Deleting lines from one file which are in another file

I have a file f1:

line1
line2
line3
line4
..
..

I want to delete all the lines which are in another file f2:

line2
line8
..
..

I tried something with cat and sed, which wasn't even close to what I intended. How can I do this?


Solution 1:

grep -v -x -f f2 f1 should do the trick.

Explanation:

  • -v to select non-matching lines
  • -x to match whole lines only
  • -f f2 to get patterns from f2

One can instead use grep -F or fgrep to match fixed strings from f2 rather than patterns (in case you want remove the lines in a "what you see if what you get" manner rather than treating the lines in f2 as regex patterns).

Solution 2:

Try comm instead (assuming f1 and f2 are "already sorted")

comm -2 -3 f1 f2

Solution 3:

For exclude files that aren't too huge, you can use AWK's associative arrays.

awk 'NR == FNR { list[tolower($0)]=1; next } { if (! list[tolower($0)]) print }' exclude-these.txt from-this.txt 

The output will be in the same order as the "from-this.txt" file. The tolower() function makes it case-insensitive, if you need that.

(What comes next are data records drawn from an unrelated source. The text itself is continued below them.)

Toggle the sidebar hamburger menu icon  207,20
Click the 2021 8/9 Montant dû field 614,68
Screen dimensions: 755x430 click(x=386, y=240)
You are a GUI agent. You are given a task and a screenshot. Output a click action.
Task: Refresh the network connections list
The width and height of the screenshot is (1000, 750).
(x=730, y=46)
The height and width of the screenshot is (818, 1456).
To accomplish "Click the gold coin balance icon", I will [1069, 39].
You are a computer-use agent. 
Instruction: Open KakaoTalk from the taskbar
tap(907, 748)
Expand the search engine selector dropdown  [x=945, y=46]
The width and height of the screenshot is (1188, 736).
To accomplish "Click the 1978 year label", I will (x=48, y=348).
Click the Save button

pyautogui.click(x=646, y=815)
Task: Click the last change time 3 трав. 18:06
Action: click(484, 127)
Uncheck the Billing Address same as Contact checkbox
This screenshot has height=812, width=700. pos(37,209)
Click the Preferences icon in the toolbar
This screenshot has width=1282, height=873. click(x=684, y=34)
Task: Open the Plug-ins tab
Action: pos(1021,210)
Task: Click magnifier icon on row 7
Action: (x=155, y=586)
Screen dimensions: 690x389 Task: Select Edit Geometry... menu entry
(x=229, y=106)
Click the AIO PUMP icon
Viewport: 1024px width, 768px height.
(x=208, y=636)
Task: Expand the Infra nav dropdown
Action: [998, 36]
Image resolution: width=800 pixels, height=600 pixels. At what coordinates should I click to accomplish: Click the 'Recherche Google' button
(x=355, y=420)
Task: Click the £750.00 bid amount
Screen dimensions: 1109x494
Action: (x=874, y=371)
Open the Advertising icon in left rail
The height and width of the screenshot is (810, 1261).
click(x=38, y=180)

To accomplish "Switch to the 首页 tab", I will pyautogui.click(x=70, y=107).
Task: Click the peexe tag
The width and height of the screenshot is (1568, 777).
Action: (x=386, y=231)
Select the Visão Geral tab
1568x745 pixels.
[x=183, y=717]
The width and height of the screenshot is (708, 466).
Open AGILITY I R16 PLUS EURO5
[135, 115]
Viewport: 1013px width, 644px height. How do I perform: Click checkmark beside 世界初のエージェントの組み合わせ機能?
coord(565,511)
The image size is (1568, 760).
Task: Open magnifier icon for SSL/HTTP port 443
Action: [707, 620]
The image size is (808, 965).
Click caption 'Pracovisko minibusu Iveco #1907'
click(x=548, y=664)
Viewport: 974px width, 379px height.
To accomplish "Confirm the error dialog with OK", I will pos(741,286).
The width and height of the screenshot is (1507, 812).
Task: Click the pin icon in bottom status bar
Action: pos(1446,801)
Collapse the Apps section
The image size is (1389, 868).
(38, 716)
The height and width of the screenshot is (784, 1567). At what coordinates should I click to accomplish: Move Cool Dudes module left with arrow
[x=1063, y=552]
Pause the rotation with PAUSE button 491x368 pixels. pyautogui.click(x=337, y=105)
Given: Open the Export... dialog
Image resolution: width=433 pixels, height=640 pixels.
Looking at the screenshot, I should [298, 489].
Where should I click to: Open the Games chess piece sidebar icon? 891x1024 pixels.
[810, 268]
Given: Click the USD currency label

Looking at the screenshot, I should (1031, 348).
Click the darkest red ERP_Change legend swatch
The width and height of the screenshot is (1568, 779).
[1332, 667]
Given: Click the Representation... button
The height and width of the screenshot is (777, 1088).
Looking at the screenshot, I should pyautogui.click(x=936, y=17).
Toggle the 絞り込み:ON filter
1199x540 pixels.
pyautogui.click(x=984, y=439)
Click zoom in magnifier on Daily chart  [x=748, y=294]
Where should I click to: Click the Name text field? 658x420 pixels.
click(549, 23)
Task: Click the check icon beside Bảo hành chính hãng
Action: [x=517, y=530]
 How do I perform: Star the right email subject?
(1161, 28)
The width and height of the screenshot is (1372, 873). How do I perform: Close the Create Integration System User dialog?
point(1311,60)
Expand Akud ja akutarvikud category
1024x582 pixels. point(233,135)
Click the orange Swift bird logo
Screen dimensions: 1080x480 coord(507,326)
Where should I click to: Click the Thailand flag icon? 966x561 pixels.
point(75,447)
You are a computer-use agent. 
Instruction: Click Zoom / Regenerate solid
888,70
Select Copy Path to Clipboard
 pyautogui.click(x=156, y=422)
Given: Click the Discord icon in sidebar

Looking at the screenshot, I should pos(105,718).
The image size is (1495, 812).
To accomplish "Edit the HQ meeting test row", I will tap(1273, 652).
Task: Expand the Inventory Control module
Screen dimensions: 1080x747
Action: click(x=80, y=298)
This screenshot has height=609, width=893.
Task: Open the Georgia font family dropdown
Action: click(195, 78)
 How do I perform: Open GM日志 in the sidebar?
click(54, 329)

The algorithmic complexity will probably be O(n) (exclude-these.txt size) + O(n) (from-this.txt size)

Solution 4:

Similar to Dennis Williamson's answer (mostly syntactic changes, e.g. setting the file number explicitly instead of the NR == FNR trick):

awk '{if (f==1) { r[$0] } else if (! ($0 in r)) { print $0 } } ' f=1 exclude-these.txt f=2 from-this.txt

Accessing r[$0] creates the entry for that line, no need to set a value.

Assuming awk uses a hash table with constant lookup and (on average) constant update time, the time complexity of this will be O(n + m), where n and m are the lengths of the files. In my case, n was ~25 million and m ~14000. The awk solution was much faster than sort, and I also preferred keeping the original order.